In any case, TLS is only useful, he said, if you are actually using it. Assuming you had a secure connection once, you can use the TLS Strict Transport Security header. It tells the browser to use TLS in the future. Of course, if you didn’t have that first connection, you can have your webapp entered in the STS Preloading list which is then baked into major browsers. Another mechanism is HTTP Public Key Pinning which is a HTTP header to tell the client which certificates or CAs shall be accepted. The header value is a simple list of hashed certificates. He mentioned the risk of someone hijacking your Web presence with an injected HPKP header. A TLS connection has eventually been established successfully. Now the HTTP layer gets interesting, he said. The Content Type Options header prevents Internet Explorer from snooping content types which might cause an image to be executed as JavaScript. Many Cross-Site Scripting attacks, he said, originate from being embedded in a frame. To prevent that, you can set the X-Frame-Options header. To activate Cross-Site Scripting protection mechanisms, the X-XSS-Protection header can be set. It’s probably turned off by default for compatibility reasons, he said.
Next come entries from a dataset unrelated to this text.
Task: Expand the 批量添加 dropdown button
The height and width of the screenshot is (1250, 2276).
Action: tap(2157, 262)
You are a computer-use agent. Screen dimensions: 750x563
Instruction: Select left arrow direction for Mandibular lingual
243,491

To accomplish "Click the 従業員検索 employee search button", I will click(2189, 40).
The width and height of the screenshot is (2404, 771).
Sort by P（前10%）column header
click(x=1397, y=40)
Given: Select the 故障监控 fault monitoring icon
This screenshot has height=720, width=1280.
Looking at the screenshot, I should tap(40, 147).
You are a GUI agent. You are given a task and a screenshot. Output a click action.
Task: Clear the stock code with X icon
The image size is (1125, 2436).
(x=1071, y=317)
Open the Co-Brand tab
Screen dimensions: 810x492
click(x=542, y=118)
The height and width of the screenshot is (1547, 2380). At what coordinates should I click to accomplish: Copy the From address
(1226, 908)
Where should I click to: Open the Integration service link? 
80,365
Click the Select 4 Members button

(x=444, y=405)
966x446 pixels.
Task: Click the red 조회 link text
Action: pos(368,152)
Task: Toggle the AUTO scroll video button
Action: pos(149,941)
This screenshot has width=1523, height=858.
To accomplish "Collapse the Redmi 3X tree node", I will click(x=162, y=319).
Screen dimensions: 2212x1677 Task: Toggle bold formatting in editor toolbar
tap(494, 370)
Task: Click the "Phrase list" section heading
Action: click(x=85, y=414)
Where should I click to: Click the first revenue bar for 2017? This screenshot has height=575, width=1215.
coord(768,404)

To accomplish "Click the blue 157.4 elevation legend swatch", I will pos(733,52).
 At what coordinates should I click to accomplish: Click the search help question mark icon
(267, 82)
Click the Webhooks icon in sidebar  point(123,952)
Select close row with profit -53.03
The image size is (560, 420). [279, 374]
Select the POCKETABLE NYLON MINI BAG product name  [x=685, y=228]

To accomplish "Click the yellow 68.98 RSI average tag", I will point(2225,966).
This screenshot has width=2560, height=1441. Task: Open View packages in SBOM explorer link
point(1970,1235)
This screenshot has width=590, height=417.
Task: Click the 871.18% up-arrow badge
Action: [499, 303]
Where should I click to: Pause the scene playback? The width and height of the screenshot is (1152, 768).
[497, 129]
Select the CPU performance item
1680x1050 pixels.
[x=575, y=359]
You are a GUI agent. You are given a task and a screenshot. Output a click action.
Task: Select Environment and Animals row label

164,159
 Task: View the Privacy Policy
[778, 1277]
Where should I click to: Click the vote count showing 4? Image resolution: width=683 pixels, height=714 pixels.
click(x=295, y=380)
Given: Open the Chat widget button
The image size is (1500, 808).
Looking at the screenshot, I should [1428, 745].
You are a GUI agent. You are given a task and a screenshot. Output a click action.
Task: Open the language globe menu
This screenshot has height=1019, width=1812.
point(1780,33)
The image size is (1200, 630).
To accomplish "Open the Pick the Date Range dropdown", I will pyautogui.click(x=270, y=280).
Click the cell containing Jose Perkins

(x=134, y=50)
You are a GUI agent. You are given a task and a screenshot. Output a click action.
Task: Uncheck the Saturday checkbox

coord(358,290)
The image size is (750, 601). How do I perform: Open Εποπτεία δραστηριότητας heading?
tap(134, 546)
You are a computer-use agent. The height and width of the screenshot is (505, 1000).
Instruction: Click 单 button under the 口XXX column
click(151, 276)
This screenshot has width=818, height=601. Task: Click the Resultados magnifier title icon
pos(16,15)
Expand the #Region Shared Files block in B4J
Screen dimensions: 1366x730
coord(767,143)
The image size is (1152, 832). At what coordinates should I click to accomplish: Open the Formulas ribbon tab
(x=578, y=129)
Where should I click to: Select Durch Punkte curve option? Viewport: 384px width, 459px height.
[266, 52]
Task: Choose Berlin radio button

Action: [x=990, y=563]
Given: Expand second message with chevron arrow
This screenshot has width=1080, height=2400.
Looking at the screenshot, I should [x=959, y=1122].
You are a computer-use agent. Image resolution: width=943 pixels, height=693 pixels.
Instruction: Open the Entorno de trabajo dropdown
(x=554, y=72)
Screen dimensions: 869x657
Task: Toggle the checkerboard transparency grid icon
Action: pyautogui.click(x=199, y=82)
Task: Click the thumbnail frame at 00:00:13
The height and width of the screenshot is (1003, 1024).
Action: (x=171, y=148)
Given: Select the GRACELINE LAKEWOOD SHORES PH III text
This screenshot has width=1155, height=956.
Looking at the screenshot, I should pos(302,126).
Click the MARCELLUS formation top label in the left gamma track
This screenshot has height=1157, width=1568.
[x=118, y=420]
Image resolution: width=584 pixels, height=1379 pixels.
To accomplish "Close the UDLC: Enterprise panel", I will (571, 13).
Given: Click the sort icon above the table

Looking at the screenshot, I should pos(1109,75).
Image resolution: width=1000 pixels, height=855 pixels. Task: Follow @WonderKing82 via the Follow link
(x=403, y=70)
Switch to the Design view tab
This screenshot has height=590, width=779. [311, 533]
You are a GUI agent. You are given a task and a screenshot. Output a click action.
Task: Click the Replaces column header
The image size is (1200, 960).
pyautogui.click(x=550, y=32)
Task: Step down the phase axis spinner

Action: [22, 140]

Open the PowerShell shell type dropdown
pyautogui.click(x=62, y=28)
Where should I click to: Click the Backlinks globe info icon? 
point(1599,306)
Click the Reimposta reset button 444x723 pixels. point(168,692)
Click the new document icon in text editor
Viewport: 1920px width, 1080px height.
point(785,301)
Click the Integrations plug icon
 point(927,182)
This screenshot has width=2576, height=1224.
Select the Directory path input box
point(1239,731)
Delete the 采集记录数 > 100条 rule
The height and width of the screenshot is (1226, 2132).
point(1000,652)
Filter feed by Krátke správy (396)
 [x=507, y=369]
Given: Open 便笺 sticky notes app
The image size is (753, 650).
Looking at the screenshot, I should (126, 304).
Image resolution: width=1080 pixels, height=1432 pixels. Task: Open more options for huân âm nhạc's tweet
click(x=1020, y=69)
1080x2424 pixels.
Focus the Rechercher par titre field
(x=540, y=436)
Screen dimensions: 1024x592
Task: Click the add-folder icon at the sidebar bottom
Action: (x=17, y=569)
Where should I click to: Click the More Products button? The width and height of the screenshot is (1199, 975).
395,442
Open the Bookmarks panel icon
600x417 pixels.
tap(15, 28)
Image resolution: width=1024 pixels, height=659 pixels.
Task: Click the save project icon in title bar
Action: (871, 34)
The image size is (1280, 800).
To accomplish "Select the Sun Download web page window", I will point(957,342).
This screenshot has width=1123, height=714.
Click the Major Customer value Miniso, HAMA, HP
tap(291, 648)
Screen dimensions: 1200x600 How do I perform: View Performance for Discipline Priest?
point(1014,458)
If you know where exactly your data is coming from, you can make use of a Content Security Policy which is like SELinux for your browser. It’s a bit of a complicated mechanism though. For protecting your Webapp he mentioned Sub-Resource Integrity which is essentially the hash of what script you expect. This prevents tampering with the foreign script, malicious or not.

I think that was one of the better talks in the schedule with many interesting details to be discovered. I enjoyed it a lot. I did not enjoy their Web sites, though, which are close to being unusable. The interface for submitting talks gives you a flashback to the late 90’s. Anyway, it seems to have worked for many years now and hope they will have many years to come.